(Saved data entries)
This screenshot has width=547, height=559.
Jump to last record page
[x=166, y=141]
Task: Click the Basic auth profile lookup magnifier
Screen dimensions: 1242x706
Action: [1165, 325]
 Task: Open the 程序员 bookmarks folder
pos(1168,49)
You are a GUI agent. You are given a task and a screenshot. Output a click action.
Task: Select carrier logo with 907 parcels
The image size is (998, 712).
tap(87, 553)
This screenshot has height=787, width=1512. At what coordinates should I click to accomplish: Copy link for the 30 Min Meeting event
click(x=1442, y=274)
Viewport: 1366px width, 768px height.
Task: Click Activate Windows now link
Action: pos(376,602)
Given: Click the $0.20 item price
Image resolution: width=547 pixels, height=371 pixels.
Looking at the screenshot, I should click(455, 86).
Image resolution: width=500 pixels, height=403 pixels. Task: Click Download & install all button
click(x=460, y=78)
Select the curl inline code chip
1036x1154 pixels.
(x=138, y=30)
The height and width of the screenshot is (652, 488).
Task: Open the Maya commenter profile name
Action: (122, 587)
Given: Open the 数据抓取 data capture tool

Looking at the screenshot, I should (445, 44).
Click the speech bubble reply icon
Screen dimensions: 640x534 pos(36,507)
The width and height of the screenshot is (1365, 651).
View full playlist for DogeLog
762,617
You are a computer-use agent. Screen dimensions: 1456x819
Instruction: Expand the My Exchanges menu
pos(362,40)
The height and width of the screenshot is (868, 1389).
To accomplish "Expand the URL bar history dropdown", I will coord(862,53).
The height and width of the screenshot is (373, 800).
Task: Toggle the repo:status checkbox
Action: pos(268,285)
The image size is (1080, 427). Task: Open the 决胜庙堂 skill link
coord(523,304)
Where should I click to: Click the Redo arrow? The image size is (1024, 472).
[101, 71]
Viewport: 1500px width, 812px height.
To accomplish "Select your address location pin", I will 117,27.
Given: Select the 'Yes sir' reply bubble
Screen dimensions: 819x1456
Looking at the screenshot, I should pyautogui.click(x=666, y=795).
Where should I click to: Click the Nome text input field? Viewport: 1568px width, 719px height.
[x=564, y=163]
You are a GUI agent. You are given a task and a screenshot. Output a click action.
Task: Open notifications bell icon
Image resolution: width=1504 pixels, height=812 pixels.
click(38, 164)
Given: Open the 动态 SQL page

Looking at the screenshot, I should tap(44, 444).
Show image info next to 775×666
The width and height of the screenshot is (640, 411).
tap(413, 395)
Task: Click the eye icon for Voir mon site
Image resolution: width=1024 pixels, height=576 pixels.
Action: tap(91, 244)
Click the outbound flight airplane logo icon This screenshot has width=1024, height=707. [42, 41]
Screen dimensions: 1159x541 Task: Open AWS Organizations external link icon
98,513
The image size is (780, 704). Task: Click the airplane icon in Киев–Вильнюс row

PROBLEM DESCRIPTION
"airplane" is the string to look for; please copy every line of the records above where it appears.

RESULT
Click the outbound flight airplane logo icon This screenshot has width=1024, height=707. [42, 41]
The image size is (780, 704). Task: Click the airplane icon in Киев–Вильнюс row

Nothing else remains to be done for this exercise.